Our previous studies have shown that the regulatory network that maintains pluripotency in mouse embryonic stem cells (mESCs) is regulated in a context-dependent manner and can be modulated, at least in part, by re-calibration of an intracellular network of pluripotency factors as well as cues arising from the extracellular matrix. The transcriptional repressor REST represses miR-21 and, thus, regulates self-renewal in E14Tg2a.4 mESCs cultured in the absence of mouse embryonic fibroblast feeder cell effects. However, how miR-21 connects to the nuclear regulatory network has not been clear.

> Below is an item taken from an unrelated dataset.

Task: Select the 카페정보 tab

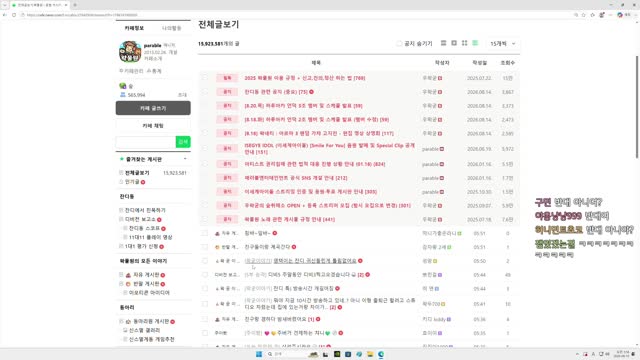Action: pyautogui.click(x=134, y=28)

Here, we show that miR-21, a direct target of REST-mediated repression, directly targets Sox2. Exogenously added miR-21 to mESCs decreases the expression of Sox2, decreasing mESC self-renewal, and this effect of miR-21 on mESC self-renewal can be blocked by expression of exogenous Sox2. Conversely, destabilization of Sox2 by miR-21 can be blocked by anti-miR-21. Thus, the REST–miR-21–Sox2 axis connects REST to the core nuclear pluripotency regulators in E14Tg2a.4 mESCs cultured in the absence of feeder cells.